2. Dezember 2013

Immerhin Mindestlohn. Oder?

Der von CDU/CSU und SPD ausgehandelte Koalitionsvertrag bedeutet politischen Stillstand. Während unendlich über eine PKW-Maut lamentiert wurde, blieb die Teilhabe- und Verteilungsgerechtigkeit auf der Strecke. Aber immerhin, der Mindestlohn, oder? Erstmals Ende 2001 wurde im Zusammenhang mit der Diskussion um einen sogenannten „Kombilohn“ auch über einen gesetzlichen Mindestlohn diskutiert – aber nur von der Gewerkschaft NGG und der Partei PDS. Anfang 2002 ergriff die PDS, Vorgängerpartei der LINKEN, auch die erste parlamentarische Initiative dazu.

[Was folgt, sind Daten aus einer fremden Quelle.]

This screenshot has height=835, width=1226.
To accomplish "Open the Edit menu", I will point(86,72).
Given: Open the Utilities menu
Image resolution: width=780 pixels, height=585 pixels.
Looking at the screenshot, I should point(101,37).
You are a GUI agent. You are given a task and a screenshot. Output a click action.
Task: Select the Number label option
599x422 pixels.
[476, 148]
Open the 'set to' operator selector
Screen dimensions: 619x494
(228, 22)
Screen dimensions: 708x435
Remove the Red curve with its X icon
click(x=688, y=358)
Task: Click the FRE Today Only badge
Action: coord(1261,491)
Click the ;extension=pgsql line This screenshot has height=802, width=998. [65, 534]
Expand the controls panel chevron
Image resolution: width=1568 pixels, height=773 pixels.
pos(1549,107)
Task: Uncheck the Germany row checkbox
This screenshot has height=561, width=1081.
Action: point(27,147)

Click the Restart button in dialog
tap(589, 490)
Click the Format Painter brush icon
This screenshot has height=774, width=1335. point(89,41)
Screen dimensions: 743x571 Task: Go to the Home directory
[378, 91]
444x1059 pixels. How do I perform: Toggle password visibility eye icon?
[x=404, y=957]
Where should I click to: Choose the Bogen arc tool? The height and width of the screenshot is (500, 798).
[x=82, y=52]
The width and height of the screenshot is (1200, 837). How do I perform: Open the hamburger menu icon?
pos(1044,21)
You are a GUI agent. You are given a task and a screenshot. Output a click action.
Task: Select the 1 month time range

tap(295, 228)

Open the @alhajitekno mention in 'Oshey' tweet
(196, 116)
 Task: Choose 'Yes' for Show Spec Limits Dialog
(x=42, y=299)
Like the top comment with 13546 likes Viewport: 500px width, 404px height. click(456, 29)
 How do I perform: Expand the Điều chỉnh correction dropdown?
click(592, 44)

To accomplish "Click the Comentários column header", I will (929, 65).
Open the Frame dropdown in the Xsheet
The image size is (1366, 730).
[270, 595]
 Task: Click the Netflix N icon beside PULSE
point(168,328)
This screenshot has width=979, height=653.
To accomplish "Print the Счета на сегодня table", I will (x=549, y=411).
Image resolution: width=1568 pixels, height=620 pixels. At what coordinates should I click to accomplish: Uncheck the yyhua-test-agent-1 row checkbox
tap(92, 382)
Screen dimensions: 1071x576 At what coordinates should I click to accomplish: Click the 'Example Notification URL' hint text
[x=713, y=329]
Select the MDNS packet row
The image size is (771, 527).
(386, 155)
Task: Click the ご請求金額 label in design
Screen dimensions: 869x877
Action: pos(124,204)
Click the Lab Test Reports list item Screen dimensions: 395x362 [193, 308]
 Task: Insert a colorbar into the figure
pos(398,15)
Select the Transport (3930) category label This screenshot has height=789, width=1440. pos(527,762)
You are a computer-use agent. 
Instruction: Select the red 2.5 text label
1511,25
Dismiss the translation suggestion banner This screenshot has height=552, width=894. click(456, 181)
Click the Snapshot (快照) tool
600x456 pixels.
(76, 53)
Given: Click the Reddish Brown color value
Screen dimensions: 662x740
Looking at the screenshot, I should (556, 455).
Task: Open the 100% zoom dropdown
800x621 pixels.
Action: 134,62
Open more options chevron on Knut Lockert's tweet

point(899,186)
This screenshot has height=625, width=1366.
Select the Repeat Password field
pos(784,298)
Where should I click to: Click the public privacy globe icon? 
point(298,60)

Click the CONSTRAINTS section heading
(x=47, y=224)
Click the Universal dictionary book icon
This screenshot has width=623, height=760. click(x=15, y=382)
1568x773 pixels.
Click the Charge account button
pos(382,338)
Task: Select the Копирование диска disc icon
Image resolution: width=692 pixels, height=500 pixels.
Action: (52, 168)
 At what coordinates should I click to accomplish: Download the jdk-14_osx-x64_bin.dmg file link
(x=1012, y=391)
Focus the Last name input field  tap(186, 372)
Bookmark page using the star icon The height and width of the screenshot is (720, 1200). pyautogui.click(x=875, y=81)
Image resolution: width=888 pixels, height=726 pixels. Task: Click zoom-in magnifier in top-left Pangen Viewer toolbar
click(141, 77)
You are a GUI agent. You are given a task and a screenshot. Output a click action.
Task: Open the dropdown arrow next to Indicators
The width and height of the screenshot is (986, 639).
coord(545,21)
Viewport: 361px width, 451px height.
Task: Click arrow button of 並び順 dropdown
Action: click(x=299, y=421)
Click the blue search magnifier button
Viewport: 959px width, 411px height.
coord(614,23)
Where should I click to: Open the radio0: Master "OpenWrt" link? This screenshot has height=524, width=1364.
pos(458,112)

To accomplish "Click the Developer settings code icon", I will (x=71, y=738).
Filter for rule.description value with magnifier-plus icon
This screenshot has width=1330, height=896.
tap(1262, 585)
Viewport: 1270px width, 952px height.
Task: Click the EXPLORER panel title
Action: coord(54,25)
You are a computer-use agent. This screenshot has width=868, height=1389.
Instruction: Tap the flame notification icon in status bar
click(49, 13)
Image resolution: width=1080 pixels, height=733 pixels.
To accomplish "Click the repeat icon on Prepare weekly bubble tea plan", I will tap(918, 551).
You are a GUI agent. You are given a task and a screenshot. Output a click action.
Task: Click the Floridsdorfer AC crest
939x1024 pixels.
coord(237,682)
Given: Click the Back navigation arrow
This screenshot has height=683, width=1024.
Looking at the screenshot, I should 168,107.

Nun soll er kommen, in zwei Jahren, in einer Höhe von 8,50 Euro. Für die meisten Niedriglöhner wird das durchaus eine Verbesserung bringen. Aber für viele, die ihn am nötigsten brauchen, kommt er bis 2017 nicht. Denn bis dahin sind Tarifverträge, die unter 8,50 Euro liegen, möglich. Also genau dort, wo Gewerkschaften zu schwach sind, um erträgliche Tarifverträge zu erkämpfen. Zudem fordern führende Unternehmerfunktionäre und CDU-Politiker zahlreiche Ausnahmeregelungen. Schon heute ist die geplante Höhe völlig unzureichend. Eine „Anpassung“ der Höhe soll aber erst in vier Jahren geschehen. Bei einer Steigerung der Lebenshaltungskosten wie in den letzten Jahren, wären 8,50 Euro dann nur noch 7,95 Euro wert! Übrigens: Bereits im Frühjahr habe ich an dieser Stelle darauf hingewiesen, dass ein Single mit Vollzeitjob in Städten wie Wedel oder Pinneberg erst mit einem Stundenlohn von 10 Euro ohne Aufstockung leben kann. Das beste Gesetz nutzt nichts, wenn nicht auch seine Einhaltung durchgesetzt wird. Dann steht beispielsweise 8,50 Euro auf dem Papier, aber es werden unbezahlte Überstunden gemacht. Das bedeutet, die Stunde hat dann eben nicht 60 sondern 70 oder gar 80 Minuten.

Was geschieht eigentlich mit Menschen, die nicht nach Zeit entlohnt werden, sondern, wie etwa Paketzusteller je zugestelltem Paket, einen Stücklohn erhalten? Sage niemand, man habe ja nicht ahnen können, dass Unternehmer versuchen würden, einen Mindestlohn zu unterlaufen.

Mir geht in diesen Tagen immer wieder ein Satz von Herbert Wehner durch den Kopf, den er mir einst an denselben warf: „Wenn die Arbeiterbewegung es nicht erkämpft hätte, müssten die Arbeiter heute noch das Scheißhauspapier von Zuhause mitbringen!“ Recht hatte er.